Database Reference
In-Depth Information
First, watch the CPU idle reading in the top. If this is in low single-digits for most of the time,
you probably have problems with CPU power.
If you have a high load average with still lots of CPU idle left, you are probably out of disk
bandwidth. In this case, you should also have lots of postgres processes in status D .
Reducing the number of rows returned
Although often the problem is producing many rows in the first place, it is made worse by
returning all the unneeded rows to the client. This is especially true if client and server
are not on the same host.
Here are some ways to reduce the traffic between the client and server.

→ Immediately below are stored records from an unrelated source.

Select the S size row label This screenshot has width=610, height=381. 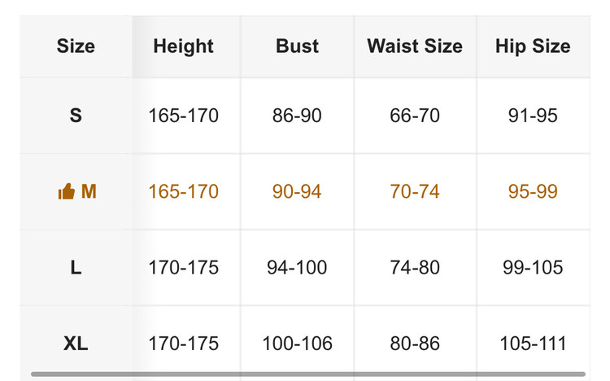(x=76, y=116)
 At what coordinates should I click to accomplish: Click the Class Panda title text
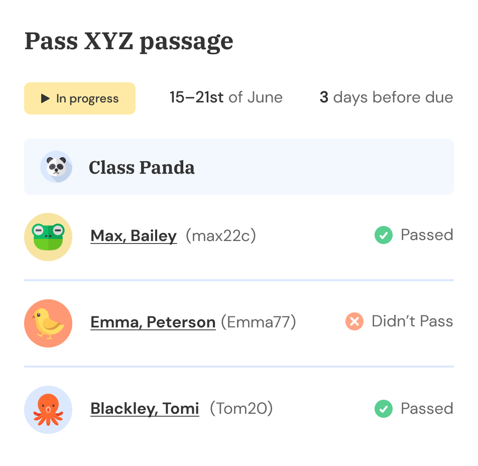[142, 167]

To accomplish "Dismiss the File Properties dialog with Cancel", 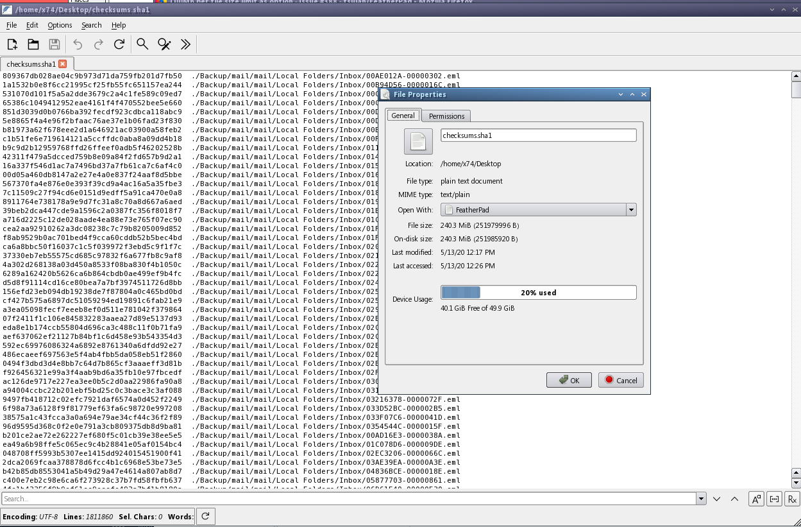I will pyautogui.click(x=620, y=379).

A full text search returns 10,000 documents, but only first the 20
are displayed to user
In this case, order the documents by ranking on the server, and return only the top 20
actually displayed
SELECT title, ts_rank_cd(body_tsv, query, 20) AS text_rank
FROM articles, plainto_tsquery('spicy potatoes') AS query
WHERE body_tsv @@ query
ORDER BY rank DESC
LIMIT 20
;
If you need the next 20, don't just query with limit 40 and throw away the first 20, but use
" OFFSET 20 LIMIT 20 " to return just the next 20.
To have some stability, so that the documents with same rank still come out in the same order
when using OFFSET 20, add a unique field (like id column of table articles) to ORDER BY in
both queries.
SELECT title, ts_rank_cd(body_tsv, query, 20) AS text_rank
FROM articles, plainto_tsquery('spicy potatoes') AS query
WHERE body_tsv @@ query
ORDER BY rank DESC, articles.id
OFFSET 20 LIMIT 20
;
An application requests all products for a branch office to run
a complex calculation over them
Try to do as much data analysis as possible inside the database.